WHAT THIS TASK INVOLVES
In the entries below, find every line with "Apple" and copy it.

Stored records

◇ ◇ ◇ ◇

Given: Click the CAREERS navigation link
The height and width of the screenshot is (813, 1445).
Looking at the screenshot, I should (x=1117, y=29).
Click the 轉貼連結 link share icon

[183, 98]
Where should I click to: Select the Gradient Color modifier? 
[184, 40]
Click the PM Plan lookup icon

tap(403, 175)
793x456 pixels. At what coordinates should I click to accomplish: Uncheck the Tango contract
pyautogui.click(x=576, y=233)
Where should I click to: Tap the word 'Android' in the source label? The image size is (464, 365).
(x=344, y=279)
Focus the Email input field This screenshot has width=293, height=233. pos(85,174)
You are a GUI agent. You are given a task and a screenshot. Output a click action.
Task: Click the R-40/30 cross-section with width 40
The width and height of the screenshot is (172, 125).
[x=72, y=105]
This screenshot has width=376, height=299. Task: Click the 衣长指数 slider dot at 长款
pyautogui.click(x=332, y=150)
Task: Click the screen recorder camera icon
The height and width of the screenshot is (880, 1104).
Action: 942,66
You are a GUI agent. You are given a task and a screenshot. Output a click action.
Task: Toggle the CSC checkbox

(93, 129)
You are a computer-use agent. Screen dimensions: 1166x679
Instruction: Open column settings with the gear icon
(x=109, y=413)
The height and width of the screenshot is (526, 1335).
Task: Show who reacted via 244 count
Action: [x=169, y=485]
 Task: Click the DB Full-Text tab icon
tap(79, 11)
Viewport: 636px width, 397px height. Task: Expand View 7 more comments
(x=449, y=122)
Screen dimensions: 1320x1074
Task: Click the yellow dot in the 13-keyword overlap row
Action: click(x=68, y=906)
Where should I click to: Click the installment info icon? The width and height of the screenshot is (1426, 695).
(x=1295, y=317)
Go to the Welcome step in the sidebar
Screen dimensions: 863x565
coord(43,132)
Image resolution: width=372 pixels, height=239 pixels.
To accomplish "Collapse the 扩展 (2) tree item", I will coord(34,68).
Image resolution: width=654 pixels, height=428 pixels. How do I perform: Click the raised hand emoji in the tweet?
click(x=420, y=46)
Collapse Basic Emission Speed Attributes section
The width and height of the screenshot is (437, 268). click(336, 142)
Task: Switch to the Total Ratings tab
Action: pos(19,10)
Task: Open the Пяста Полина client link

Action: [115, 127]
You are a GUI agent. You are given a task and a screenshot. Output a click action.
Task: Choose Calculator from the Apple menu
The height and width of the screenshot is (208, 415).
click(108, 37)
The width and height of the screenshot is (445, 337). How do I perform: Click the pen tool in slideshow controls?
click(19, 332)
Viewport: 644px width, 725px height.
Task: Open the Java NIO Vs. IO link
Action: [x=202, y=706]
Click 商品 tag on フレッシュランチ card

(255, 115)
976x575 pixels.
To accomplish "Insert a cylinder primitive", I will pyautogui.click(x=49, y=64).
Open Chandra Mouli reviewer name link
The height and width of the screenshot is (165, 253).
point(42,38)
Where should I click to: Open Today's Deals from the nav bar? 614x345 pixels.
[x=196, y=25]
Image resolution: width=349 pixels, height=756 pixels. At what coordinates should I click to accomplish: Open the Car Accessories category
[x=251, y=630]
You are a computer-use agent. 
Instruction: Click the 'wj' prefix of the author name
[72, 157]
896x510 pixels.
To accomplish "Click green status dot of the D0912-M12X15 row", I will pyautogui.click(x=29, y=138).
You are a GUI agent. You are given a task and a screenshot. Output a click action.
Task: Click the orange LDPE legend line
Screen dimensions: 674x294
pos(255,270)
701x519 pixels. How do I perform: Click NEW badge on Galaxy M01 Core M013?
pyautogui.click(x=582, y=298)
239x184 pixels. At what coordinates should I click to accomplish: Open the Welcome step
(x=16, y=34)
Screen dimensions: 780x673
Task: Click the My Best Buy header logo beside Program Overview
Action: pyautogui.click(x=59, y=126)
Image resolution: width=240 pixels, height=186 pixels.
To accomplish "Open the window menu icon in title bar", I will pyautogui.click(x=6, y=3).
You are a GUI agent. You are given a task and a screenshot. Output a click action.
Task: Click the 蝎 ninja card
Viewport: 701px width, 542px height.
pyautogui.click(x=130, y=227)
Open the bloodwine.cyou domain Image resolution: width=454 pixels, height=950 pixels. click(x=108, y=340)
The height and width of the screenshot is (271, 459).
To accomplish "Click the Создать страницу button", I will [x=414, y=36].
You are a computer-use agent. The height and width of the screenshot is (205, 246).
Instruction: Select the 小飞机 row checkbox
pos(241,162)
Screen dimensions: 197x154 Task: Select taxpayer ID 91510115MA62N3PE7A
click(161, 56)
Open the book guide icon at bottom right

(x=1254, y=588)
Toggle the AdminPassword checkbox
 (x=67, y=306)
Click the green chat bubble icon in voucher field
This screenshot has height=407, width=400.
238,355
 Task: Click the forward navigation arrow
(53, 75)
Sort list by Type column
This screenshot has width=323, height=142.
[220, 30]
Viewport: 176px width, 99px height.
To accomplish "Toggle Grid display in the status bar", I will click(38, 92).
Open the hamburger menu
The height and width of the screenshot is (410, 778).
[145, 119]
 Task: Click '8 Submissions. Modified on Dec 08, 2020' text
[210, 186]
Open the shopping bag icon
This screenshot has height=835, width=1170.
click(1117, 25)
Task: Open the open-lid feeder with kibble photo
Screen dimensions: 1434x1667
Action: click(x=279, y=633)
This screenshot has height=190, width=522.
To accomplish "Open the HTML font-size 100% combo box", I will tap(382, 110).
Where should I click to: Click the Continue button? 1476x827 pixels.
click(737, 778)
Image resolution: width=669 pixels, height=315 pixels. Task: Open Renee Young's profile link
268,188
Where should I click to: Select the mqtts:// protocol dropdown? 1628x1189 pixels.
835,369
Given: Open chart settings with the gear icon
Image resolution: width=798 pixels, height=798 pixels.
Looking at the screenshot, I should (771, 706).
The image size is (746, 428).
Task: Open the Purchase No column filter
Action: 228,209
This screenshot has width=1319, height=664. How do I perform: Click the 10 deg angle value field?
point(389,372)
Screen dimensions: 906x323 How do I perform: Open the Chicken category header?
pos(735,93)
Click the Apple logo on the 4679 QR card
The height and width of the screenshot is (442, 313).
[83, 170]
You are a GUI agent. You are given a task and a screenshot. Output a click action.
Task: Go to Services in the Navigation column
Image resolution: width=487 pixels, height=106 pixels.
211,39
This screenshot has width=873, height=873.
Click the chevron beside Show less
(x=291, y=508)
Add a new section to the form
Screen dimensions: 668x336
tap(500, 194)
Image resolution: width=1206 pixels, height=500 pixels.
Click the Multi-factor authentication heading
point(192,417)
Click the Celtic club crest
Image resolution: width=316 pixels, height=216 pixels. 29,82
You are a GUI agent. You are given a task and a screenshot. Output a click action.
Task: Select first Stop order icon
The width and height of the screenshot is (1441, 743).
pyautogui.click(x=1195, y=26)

◇ ◇ ◇ ◇

EXERCISE ANSWER
Task: Choose Calculator from the Apple menu
Click the Apple logo on the 4679 QR card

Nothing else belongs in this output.